Collected data entries
══════

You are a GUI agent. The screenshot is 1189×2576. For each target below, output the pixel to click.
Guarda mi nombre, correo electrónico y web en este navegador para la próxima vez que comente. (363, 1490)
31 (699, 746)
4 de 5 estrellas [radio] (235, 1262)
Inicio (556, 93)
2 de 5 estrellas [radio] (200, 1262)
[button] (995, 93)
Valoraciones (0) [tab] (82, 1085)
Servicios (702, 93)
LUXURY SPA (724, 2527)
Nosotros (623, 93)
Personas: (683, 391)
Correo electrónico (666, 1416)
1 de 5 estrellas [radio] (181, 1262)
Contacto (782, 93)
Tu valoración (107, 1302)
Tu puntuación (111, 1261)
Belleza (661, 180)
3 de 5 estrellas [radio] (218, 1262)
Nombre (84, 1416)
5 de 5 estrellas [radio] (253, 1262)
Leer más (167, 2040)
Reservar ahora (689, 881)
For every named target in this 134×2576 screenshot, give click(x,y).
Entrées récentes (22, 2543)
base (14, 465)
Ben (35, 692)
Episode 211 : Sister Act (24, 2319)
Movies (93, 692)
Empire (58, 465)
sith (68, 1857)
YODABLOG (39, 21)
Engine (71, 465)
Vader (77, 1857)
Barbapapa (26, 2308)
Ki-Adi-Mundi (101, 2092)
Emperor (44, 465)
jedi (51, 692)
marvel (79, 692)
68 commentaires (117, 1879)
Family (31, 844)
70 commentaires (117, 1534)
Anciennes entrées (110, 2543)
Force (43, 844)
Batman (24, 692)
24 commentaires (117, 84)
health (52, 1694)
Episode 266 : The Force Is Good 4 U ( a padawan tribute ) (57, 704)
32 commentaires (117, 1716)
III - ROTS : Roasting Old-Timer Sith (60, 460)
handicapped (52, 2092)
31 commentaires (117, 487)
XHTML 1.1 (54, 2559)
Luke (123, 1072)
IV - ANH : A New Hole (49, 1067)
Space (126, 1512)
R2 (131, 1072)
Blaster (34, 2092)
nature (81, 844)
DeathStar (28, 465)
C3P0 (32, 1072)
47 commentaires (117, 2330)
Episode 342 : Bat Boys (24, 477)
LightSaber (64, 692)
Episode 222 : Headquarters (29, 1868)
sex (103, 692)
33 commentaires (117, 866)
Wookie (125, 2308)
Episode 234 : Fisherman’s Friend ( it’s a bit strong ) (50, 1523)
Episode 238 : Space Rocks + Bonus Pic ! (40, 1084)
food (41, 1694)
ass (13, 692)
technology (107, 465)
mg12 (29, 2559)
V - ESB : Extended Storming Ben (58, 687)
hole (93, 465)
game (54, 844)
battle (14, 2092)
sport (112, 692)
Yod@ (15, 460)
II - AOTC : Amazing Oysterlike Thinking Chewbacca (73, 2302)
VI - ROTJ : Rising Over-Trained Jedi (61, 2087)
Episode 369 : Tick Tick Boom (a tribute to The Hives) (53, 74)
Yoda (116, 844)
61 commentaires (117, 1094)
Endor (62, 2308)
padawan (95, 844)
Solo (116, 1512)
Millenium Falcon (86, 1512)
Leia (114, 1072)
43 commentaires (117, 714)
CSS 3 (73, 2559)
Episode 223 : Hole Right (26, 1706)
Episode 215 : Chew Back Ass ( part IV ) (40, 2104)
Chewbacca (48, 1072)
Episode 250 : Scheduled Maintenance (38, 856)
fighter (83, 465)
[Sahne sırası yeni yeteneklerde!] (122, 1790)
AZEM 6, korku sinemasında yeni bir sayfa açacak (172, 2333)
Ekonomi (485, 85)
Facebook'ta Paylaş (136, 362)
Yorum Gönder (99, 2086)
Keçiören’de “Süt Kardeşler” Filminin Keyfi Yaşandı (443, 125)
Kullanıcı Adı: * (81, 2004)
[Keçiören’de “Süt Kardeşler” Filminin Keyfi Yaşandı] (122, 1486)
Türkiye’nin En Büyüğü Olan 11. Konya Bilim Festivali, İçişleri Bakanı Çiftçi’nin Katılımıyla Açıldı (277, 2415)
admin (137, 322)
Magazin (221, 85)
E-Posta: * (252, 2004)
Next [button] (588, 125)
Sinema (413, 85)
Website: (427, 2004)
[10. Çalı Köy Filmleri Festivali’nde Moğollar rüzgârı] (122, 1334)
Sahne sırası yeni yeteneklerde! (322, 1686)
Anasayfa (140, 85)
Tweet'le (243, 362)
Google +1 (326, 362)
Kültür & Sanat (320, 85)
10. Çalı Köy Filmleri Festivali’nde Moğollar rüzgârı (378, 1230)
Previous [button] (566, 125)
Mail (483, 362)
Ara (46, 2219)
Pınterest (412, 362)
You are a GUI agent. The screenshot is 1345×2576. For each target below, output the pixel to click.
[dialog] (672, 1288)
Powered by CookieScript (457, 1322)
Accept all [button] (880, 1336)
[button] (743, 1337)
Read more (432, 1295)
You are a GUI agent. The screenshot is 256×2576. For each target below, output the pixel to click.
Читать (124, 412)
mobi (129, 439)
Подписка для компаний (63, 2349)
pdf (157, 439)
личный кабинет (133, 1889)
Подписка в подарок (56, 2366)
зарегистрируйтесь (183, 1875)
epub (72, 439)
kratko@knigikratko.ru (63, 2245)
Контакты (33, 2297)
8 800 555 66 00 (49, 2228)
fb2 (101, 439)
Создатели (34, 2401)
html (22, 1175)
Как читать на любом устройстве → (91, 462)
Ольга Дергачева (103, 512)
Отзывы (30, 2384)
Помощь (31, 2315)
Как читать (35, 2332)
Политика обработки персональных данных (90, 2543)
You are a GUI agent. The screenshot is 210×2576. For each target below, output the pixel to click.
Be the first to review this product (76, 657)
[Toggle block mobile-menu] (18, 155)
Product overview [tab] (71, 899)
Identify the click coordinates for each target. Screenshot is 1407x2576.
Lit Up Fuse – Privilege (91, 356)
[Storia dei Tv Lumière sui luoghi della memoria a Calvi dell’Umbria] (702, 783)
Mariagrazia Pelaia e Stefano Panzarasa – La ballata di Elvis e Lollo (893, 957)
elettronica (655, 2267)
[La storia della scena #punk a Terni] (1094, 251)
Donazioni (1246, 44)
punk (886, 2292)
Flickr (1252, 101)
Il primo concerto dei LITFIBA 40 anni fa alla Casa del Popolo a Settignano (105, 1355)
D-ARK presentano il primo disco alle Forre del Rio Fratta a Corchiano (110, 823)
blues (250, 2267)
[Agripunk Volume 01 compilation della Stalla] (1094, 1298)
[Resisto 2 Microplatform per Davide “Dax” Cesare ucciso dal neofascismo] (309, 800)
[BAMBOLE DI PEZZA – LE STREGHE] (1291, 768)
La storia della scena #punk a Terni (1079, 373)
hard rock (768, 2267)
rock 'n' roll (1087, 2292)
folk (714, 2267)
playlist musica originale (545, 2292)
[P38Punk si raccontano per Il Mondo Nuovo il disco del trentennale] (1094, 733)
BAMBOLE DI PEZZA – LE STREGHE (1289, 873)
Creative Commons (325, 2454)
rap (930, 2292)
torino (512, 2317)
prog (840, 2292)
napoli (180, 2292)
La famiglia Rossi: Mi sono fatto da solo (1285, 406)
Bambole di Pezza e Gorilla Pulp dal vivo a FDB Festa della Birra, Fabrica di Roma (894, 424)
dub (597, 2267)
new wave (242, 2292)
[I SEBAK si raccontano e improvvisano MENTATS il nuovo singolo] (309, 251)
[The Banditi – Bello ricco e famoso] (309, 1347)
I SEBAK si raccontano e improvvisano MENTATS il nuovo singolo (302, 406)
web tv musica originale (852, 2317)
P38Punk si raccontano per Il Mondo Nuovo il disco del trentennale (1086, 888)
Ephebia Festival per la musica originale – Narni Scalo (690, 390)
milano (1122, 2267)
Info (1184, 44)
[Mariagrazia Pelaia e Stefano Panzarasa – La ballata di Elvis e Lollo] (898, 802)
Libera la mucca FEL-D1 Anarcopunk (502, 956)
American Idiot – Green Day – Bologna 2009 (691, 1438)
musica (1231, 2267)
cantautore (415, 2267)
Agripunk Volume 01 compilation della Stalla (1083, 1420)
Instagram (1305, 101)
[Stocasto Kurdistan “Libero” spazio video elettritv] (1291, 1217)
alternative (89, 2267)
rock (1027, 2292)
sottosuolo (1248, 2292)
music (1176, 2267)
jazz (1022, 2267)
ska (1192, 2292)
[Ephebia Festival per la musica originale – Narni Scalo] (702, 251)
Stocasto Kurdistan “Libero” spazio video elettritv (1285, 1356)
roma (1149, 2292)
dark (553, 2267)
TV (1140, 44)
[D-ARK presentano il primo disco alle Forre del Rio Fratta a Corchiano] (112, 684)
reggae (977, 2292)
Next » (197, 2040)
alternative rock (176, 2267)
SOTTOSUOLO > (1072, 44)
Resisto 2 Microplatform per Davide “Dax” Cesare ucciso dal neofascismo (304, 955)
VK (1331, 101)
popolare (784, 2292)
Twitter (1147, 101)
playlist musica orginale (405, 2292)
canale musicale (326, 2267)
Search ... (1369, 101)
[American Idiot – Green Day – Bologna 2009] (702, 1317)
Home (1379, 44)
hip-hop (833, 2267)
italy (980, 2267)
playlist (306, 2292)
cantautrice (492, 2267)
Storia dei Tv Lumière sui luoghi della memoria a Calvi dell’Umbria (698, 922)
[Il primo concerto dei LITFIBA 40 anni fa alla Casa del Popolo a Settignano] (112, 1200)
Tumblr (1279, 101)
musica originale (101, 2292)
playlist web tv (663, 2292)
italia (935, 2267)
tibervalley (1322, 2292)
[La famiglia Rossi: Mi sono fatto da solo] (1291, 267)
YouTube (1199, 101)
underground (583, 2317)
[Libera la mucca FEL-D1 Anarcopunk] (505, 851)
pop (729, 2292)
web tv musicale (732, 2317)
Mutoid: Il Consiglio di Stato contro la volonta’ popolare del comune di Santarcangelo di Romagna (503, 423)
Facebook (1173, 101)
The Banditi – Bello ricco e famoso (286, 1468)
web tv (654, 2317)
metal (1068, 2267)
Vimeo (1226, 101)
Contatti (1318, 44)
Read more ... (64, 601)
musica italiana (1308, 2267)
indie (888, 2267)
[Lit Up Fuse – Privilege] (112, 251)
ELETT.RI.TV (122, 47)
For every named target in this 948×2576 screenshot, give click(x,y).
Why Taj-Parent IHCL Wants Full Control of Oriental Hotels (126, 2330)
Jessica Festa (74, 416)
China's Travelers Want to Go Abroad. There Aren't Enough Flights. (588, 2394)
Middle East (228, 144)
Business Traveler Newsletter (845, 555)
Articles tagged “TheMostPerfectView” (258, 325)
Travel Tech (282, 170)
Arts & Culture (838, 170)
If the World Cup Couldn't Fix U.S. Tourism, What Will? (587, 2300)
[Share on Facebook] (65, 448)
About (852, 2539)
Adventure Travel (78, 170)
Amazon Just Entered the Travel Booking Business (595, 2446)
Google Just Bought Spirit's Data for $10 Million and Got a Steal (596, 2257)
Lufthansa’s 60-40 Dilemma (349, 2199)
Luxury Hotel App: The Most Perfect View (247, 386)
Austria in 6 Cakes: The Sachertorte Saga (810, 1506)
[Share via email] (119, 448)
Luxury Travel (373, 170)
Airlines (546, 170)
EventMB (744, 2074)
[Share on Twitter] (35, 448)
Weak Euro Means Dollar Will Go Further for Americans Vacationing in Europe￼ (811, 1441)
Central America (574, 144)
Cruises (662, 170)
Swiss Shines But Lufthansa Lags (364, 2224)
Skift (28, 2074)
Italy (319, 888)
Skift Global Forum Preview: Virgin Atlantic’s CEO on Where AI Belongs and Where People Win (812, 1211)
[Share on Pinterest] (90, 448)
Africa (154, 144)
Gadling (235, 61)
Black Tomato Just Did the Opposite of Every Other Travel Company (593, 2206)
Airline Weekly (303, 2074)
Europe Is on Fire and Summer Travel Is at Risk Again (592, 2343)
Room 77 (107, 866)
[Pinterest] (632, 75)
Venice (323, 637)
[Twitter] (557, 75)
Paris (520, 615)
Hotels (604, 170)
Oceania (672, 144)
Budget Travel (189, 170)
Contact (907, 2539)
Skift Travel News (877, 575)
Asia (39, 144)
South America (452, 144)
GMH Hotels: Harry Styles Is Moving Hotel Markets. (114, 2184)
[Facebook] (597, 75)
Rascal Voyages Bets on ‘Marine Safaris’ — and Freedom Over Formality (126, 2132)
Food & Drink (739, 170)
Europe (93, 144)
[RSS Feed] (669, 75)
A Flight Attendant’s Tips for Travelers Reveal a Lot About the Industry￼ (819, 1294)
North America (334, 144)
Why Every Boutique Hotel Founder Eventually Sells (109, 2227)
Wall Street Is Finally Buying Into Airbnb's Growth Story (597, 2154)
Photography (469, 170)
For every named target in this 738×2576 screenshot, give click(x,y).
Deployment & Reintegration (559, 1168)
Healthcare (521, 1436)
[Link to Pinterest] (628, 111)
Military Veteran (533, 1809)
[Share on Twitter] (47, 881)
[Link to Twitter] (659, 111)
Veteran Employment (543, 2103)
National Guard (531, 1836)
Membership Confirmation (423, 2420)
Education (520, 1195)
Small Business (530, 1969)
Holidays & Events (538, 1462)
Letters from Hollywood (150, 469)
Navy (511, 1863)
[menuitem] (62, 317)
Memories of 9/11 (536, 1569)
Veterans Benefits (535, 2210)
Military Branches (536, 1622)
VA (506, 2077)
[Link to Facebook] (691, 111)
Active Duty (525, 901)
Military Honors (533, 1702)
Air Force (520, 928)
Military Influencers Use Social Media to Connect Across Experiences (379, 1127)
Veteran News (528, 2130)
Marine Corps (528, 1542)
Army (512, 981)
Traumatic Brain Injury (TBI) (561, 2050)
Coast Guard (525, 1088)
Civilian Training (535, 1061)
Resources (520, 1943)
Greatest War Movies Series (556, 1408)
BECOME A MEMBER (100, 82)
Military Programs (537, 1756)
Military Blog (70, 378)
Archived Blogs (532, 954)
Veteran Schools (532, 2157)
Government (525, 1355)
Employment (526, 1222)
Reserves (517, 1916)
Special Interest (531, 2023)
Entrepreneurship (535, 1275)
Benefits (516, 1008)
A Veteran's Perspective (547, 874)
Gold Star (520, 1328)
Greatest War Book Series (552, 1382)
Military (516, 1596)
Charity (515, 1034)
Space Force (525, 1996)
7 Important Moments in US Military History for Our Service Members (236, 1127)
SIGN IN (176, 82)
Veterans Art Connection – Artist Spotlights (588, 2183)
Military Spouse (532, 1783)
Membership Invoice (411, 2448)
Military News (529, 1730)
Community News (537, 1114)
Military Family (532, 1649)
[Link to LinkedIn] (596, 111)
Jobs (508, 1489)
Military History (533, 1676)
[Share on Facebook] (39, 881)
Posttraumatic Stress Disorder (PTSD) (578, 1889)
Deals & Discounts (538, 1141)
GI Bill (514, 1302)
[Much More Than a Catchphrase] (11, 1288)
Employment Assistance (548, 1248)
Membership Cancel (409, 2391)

══════

### [ABOUT THIS TASK]
In the data above, find the line with "V - ESB : Extended Storming Ben (58, 687)" and the line with "Solo (116, 1512)". Retype both, plus every line between them, exactly.

### [EXERCISE RESPONSE]
V - ESB : Extended Storming Ben (58, 687)
hole (93, 465)
game (54, 844)
battle (14, 2092)
sport (112, 692)
Yod@ (15, 460)
II - AOTC : Amazing Oysterlike Thinking Chewbacca (73, 2302)
VI - ROTJ : Rising Over-Trained Jedi (61, 2087)
Episode 369 : Tick Tick Boom (a tribute to The Hives) (53, 74)
Yoda (116, 844)
61 commentaires (117, 1094)
Endor (62, 2308)
padawan (95, 844)
Solo (116, 1512)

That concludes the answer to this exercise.